Re: Wie lernt man seine Grenzen kennen?

Beitrag von Gertrud Star »

Grenzen kennenleren, tja das ist schwer.

Ich denke mal, wer depressiv geworden ist, hat meistens mal von irgendwas zu viel ab bekommen. Sei es zu viel runtergeputzt zu werden, zuviel Gewalt, zuviel Arbeit samt Arbeitswegen, zuviel Belastungen verschiedenster Art. Und gleichzeitig von irgendwas viel zuwenig: Zeit, Liebe, Unterstützung oder auch Geld (ich meine hier die Armut, die mit Sozialhilfe und co einher geht).

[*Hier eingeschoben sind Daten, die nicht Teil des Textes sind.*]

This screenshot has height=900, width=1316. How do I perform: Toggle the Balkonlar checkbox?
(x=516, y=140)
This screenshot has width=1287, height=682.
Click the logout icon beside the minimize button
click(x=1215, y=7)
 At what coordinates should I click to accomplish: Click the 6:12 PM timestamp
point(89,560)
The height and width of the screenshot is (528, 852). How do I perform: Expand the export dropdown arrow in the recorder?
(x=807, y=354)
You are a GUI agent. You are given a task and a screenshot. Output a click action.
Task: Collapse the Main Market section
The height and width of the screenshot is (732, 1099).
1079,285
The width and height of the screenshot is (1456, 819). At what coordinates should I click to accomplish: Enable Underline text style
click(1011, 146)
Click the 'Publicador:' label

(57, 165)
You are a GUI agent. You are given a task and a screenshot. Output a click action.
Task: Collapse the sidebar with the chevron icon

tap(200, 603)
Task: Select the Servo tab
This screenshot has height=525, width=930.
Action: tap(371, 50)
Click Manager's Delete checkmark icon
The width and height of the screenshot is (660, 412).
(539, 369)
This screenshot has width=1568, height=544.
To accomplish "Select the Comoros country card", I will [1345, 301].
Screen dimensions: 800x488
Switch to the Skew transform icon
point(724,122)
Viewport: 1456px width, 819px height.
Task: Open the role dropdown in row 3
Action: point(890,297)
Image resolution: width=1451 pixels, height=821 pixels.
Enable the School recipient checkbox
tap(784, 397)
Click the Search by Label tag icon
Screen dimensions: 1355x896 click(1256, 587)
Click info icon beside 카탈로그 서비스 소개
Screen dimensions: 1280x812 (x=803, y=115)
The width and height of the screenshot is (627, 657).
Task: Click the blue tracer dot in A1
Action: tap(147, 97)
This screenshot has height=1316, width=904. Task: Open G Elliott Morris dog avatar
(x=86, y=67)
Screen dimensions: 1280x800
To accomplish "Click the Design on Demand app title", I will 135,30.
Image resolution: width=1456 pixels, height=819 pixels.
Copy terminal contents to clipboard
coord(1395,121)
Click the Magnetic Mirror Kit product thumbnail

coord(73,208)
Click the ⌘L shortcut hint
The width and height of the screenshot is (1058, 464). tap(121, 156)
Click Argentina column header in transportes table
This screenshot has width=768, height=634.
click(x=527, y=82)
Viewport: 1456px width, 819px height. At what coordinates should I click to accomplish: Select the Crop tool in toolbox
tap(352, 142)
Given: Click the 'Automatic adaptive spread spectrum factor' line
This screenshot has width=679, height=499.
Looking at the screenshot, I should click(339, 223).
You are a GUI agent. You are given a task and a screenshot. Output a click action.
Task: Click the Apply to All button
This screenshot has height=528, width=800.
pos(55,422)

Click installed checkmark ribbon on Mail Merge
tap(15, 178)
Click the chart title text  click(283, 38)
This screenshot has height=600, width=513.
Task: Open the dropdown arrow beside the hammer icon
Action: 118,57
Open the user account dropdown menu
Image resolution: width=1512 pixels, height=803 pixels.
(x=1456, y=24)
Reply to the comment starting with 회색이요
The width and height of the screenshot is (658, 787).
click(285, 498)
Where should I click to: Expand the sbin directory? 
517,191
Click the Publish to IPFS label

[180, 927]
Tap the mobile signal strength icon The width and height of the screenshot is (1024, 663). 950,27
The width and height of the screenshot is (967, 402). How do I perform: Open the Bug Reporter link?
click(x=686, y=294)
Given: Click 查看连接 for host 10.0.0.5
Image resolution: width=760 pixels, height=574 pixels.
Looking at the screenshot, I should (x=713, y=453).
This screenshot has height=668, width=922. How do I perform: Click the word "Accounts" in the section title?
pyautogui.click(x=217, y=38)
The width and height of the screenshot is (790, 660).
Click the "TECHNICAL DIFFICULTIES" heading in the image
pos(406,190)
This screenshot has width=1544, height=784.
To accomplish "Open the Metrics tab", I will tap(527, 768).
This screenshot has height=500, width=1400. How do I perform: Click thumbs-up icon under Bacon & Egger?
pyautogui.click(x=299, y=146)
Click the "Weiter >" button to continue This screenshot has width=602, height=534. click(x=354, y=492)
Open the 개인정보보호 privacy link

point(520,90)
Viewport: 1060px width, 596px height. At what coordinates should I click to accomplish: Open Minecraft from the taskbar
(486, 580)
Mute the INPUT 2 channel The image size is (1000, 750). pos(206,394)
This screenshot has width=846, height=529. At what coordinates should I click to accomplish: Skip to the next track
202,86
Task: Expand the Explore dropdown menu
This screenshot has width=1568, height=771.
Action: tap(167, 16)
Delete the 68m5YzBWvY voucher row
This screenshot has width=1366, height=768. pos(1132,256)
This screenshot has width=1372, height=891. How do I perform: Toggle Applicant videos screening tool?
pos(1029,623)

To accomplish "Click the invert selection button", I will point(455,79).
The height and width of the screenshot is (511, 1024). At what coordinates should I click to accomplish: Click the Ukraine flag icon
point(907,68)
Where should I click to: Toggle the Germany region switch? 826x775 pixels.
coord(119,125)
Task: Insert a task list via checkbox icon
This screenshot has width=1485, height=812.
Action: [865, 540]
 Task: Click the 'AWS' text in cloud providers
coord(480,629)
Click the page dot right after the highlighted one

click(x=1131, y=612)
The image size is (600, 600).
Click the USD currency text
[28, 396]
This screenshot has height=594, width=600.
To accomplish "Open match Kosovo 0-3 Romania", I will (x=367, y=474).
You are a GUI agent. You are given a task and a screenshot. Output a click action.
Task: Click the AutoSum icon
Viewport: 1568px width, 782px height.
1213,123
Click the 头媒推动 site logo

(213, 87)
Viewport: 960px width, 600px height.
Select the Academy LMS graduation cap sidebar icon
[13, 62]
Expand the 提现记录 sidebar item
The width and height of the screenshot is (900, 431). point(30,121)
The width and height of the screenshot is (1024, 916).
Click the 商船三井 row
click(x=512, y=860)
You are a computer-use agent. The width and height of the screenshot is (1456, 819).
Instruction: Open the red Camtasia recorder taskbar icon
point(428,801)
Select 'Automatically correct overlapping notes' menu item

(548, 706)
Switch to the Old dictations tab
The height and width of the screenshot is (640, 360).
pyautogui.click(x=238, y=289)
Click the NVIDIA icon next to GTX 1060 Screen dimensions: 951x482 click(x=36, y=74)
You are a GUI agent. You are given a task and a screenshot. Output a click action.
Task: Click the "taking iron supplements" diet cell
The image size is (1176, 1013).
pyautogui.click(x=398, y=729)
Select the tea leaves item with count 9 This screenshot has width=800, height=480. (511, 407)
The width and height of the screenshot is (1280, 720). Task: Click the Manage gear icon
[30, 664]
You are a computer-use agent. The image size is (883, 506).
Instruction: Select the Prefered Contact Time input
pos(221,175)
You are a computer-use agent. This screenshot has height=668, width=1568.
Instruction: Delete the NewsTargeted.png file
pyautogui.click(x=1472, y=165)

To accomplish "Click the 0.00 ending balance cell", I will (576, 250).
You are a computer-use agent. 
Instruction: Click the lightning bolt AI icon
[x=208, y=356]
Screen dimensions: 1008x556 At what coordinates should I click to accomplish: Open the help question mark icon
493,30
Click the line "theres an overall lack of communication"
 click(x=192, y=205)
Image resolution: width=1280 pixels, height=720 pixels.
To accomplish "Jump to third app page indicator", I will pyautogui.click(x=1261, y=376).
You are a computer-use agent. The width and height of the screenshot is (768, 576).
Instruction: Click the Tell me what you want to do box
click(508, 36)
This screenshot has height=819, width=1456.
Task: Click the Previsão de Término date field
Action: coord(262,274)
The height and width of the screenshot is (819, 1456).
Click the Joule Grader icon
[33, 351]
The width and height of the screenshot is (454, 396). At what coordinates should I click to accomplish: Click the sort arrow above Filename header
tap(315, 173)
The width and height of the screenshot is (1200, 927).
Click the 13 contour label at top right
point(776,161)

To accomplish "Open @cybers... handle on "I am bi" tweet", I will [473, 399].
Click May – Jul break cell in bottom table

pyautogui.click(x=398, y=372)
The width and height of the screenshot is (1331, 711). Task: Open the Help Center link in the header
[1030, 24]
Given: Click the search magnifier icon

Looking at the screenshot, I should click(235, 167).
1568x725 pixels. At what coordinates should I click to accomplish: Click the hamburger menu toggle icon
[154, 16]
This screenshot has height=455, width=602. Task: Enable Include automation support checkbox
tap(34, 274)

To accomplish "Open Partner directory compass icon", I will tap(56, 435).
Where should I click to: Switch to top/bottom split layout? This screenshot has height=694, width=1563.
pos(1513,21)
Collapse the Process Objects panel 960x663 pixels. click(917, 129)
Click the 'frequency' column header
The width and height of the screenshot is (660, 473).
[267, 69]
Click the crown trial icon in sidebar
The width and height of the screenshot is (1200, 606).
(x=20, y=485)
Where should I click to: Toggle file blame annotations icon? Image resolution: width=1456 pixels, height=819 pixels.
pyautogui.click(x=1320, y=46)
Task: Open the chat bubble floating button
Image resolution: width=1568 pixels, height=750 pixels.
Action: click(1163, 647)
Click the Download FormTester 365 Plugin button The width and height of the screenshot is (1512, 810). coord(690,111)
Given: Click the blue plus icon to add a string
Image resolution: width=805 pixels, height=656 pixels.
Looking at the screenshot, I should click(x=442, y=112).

Wo kann man dann anfangen? Meistens kann man sich manchen Tonfall und Abwertungen verbitten. Diese Reaktionen kann man lernen. Andere schwere Sachen sind gar nicht zu ändern, oder nur sehr schwer oder langsam, oder nur mit der allerbesten Hife.

Ich selber habe viel zu lange zu viel runtergeschluckt, sozusagen in mich rein gefressen. Phasenweise hatte ich viel zuviel Belastungen und viel zuwenig Verständnis, obwohl ich nicht ganz gesund war.
Heute bin ich berentet, und wehre mich manchmal ganz heftig. Mit der finanziellen Situation muss ich mich leider abfinden, obwohl ich das wohl nie gut genug können werde.